The minute the paralytic wore off, he started squirming.  His blood pressure started rising.  110.  150.  210.  275.  The nurses started having trouble holding his arms down as he went to pull the breathing tube out.  Heart rate jumped into the 140's.

Knowing full well that too much sedative at one time could be a huge problem, I started carefully adding medications.  No response.  He kept trying to pull out my precious tube, the only thing keeping him alive at this point.  I gave him some more sedative, waited 5 minutes, and gave him more.  Still thrashing around, unconsciously reaching at the tube firmly lodged in his airway.  If I lost that, he was dead.

Suddenly, he crashed.   His blood pressure went from 275 to 75 in the blink of an eye.  Surely a mistake, I thought to myself.  I rechecked it, checked, and checked again.  It was real.  He was on the cusp of dying, and I could barely feel the pulse in his neck.

It's incredible how 4 years of medical school and 3 years of residency flash through your mind.  Over the next 15 minutes I started systematically checking for reasons why his blood pressure had dropped so rapidly.  Had the breathing tube been pushed in too far?  Pulled out?  Had his emphysema caused a rip in his lung, leading to a buildup of air?  Was our ventilator set wrong?  Did he have a sudden heart attack from the stress?  Had the sedatives all finally added up together?  Had his lungs filled with fluid from to the flames, suffering burns like his face?  The possibilities flew through my mind.

The nurses stood in silence while I pondered, carefully checking every tube, line, setting, and lab value.  A few threw out ideas.  I stood, thinking.

Finally having ruled everything out but over-sedation, I gave him a dose of medication to raise his blood pressure.  It worked like a charm, and I let myself relax a bit.  As he started to squirm again, one of the nurses asked if she should sedate him some more.  I gave her an icy glare.

It was only after he safely got on the chopper to the burn center that I realized how scary that situation really was.  I initially had no idea why his blood pressure dropped so rapidly, and I've never seen anything quite that dramatic before.  What's worse is that aside from burns to his face and his mouth, nothing else was wrong with him.  If he died?  I would have assumed it was something I did wrong.

Sure, if you really want to split hairs, he was a horrifically bad COPD patient with about 80 years of smoke and tar caked in his lungs, with countless other medical problems.  It's incredibly difficult to properly ventilate these people, and especially in the setting a huge fireball inhaled into his lungs, I suppose he was a setup for disaster.  Still and all, if he had died, I wouldn't have forgiven myself.  I sincerely hope all goes well for him at the burn center.  I've done what I can.

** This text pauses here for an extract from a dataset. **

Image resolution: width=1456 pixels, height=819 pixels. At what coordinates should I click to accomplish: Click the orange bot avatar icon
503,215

Can't prevent people from hurting themselves, though.  This field is exhausting sometimes.

Comments (15) Trackbacks (0)
  1. Is ketamine available in your ED?

  2. Thanks for sharing a harrowing and complex experience so simply and eloquently. Your writing reminds me of Atul Gawande’s work. I can hardly wait to read your book.

  3. What are the dangers of over-sedation in an intubated patient with a BP over 200? Why not touch him with a little bit of neo or nor if he dips hypertensive?

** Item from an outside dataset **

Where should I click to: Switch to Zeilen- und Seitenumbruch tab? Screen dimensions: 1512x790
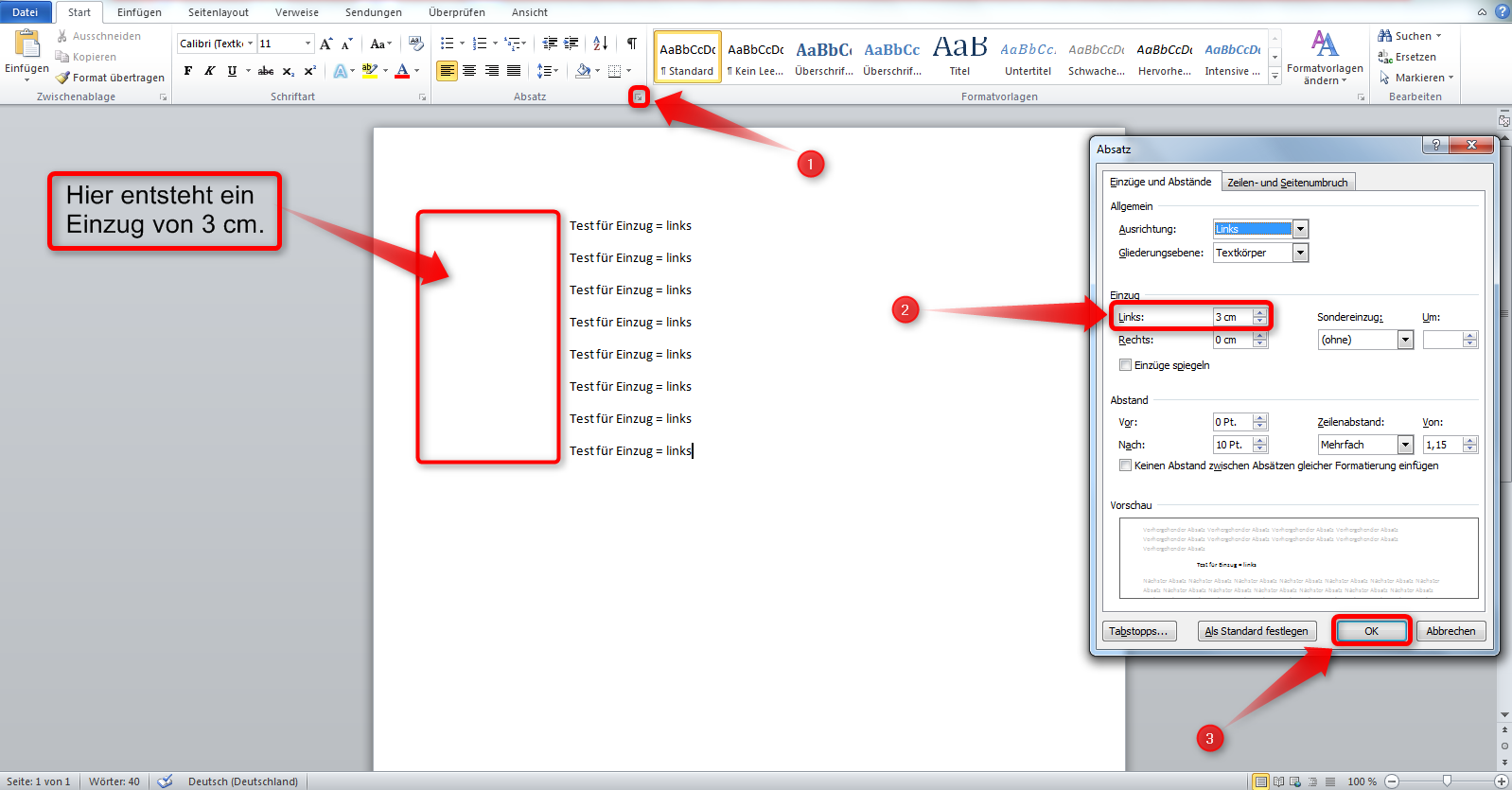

  4. I know what you mean. Just some few weeks ago, I was stationed at the ER and we were experiencing the aftermath of a week’s worth of heavy rains and flooding. Patients who have been stranded were only able to come in then and a lot of them had multiple fractures and/or lacerations from slipping/falling. Now this was hard because the trauma area of the ER only had 1 resident, 1 intern, and me (a lowly clerk). We were swamped.

    About early evening, a GSW patient came in to our ER. He shot himself in the chest some minutes prior for pure dramatic effect after fighting with his wife, in public no less! I couldn’t help but feel a bit resentful because I thought my time would have been better spent tending to those who took life more seriously. The joke, “hook to clerk” will never be funny to me ever again.

  5. Very good work reacting quickly and appropriately. As an ex-smoker myself, the affects are truly scarring. However, smoking while on oxygen is just dumb and educating the patients can be much harder than fixing the problems they cause.